* [Assigned task] Your answer should be the exact lines of the data below from the one containing "This screenshot has width=745, height=327." through the one containing "You are a computer-use agent. Screen dimensions: 716x477"; please include nothing else.

* [Source material]
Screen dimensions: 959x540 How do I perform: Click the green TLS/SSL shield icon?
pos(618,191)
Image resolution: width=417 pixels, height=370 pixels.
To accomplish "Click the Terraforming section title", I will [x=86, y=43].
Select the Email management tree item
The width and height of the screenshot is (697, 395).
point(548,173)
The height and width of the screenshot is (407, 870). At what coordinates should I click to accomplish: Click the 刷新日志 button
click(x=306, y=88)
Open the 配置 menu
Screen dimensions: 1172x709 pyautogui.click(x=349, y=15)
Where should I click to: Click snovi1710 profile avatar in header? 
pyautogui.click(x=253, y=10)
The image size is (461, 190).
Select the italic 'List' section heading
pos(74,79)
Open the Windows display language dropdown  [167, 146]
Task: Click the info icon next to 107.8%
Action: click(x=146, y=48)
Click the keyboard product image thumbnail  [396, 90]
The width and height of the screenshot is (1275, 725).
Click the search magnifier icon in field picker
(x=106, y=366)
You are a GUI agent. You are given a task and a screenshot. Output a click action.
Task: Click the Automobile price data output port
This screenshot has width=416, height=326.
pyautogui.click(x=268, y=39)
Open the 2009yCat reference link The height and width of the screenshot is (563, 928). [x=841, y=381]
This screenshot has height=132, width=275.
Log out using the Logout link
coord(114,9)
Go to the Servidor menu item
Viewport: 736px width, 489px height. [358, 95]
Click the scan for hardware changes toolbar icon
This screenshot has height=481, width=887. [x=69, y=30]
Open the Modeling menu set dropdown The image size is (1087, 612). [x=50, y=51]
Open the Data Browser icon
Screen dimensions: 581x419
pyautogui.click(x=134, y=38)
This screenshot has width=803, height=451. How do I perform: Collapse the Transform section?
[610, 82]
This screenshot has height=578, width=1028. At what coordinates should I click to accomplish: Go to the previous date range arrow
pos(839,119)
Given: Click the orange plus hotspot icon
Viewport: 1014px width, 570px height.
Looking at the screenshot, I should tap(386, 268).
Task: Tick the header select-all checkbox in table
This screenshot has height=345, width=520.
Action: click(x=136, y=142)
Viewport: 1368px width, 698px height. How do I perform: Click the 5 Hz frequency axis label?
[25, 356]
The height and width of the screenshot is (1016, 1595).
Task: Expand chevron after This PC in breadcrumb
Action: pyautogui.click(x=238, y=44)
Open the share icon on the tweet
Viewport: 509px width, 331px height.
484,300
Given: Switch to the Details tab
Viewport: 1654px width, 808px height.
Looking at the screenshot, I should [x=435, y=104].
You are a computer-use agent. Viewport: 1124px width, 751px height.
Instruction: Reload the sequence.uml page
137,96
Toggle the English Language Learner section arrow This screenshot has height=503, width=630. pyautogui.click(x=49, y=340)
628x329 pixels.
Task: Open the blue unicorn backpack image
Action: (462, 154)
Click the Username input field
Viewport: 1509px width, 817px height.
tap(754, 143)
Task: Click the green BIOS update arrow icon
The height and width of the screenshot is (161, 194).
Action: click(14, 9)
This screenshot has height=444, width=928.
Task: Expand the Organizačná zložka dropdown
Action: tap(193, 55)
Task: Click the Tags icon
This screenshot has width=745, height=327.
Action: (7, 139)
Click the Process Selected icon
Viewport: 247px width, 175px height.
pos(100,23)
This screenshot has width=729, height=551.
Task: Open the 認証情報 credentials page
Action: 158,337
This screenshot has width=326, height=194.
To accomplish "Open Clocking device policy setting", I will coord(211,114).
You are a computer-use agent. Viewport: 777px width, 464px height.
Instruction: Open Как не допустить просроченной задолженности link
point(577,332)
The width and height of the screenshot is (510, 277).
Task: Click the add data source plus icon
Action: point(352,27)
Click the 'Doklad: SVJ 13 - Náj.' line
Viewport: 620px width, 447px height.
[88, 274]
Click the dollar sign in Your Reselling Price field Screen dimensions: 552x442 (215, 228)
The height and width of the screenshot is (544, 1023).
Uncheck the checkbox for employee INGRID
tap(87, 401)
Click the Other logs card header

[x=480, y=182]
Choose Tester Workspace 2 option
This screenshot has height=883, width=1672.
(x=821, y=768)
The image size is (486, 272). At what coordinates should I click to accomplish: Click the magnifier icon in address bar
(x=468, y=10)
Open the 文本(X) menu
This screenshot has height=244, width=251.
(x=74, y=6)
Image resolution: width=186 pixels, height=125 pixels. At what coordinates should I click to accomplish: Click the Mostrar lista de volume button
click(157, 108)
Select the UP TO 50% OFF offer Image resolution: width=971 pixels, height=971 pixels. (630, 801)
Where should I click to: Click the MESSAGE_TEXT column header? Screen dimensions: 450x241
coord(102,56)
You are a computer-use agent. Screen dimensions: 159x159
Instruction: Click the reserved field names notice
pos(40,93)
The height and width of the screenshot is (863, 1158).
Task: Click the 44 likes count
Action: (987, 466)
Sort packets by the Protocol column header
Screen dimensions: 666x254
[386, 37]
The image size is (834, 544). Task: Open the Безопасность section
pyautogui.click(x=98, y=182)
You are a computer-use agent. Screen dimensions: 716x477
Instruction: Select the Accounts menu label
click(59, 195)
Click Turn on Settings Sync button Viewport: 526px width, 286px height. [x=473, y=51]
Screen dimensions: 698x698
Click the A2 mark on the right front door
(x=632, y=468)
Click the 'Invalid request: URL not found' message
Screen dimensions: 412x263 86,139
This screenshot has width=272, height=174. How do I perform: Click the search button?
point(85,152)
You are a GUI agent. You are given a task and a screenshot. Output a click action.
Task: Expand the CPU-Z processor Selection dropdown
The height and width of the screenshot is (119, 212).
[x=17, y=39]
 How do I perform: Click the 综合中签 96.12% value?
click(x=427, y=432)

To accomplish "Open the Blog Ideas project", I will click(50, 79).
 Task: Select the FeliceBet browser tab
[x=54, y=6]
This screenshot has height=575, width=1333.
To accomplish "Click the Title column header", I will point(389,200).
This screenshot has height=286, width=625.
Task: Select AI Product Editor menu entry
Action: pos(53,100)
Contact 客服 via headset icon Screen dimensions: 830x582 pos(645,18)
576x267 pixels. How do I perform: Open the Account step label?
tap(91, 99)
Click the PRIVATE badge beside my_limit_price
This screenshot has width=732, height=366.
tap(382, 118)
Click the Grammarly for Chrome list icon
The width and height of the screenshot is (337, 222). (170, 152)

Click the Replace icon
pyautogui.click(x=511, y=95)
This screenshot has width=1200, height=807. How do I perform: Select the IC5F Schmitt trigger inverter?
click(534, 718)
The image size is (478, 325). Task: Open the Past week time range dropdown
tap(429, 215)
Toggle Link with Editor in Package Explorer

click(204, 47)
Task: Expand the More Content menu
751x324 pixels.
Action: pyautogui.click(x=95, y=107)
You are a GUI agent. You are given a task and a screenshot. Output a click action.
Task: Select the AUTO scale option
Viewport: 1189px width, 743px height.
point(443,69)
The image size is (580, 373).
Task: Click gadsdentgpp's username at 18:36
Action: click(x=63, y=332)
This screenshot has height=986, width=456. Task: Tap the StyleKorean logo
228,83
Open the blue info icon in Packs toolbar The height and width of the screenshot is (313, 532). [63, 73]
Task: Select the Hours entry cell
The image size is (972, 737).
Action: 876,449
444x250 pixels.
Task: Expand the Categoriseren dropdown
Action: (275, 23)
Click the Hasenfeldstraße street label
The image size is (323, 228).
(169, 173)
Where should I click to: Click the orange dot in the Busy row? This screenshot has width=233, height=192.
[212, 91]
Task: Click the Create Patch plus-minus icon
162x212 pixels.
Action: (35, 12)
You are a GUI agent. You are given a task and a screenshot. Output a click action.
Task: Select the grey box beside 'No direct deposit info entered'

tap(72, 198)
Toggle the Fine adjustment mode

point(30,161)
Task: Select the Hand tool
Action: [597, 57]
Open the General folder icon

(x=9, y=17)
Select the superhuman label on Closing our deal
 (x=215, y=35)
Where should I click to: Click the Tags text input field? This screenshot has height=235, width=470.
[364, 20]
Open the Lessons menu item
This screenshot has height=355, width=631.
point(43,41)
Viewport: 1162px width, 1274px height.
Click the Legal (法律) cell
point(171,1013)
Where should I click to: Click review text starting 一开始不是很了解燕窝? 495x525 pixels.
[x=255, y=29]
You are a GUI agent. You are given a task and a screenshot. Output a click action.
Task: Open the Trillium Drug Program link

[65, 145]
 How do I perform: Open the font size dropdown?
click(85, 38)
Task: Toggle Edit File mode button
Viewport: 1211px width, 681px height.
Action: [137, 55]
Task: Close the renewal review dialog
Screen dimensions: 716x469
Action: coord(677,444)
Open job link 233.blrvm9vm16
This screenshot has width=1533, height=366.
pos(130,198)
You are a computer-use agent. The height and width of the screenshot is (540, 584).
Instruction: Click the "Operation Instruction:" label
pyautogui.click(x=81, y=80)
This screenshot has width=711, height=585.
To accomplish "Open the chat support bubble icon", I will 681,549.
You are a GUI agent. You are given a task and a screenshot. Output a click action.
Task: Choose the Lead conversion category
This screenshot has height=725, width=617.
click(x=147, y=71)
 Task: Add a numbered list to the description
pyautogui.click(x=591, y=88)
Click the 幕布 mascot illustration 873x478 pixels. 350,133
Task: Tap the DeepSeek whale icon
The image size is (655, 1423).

* [Output]
This screenshot has width=745, height=327.
Action: (7, 139)
Click the Process Selected icon
Viewport: 247px width, 175px height.
pos(100,23)
This screenshot has width=729, height=551.
Task: Open the 認証情報 credentials page
Action: 158,337
This screenshot has width=326, height=194.
To accomplish "Open Clocking device policy setting", I will coord(211,114).
You are a computer-use agent. Viewport: 777px width, 464px height.
Instruction: Open Как не допустить просроченной задолженности link
point(577,332)
The width and height of the screenshot is (510, 277).
Task: Click the add data source plus icon
Action: point(352,27)
Click the 'Doklad: SVJ 13 - Náj.' line
Viewport: 620px width, 447px height.
[88, 274]
Click the dollar sign in Your Reselling Price field Screen dimensions: 552x442 (215, 228)
The height and width of the screenshot is (544, 1023).
Uncheck the checkbox for employee INGRID
tap(87, 401)
Click the Other logs card header

[x=480, y=182]
Choose Tester Workspace 2 option
This screenshot has height=883, width=1672.
(x=821, y=768)
The image size is (486, 272). At what coordinates should I click to accomplish: Click the magnifier icon in address bar
(x=468, y=10)
Open the 文本(X) menu
This screenshot has height=244, width=251.
(x=74, y=6)
Image resolution: width=186 pixels, height=125 pixels. At what coordinates should I click to accomplish: Click the Mostrar lista de volume button
click(157, 108)
Select the UP TO 50% OFF offer Image resolution: width=971 pixels, height=971 pixels. (630, 801)
Where should I click to: Click the MESSAGE_TEXT column header? Screen dimensions: 450x241
coord(102,56)
You are a computer-use agent. Screen dimensions: 159x159
Instruction: Click the reserved field names notice
pos(40,93)
The height and width of the screenshot is (863, 1158).
Task: Click the 44 likes count
Action: (987, 466)
Sort packets by the Protocol column header
Screen dimensions: 666x254
[386, 37]
The image size is (834, 544). Task: Open the Безопасность section
pyautogui.click(x=98, y=182)
You are a computer-use agent. Screen dimensions: 716x477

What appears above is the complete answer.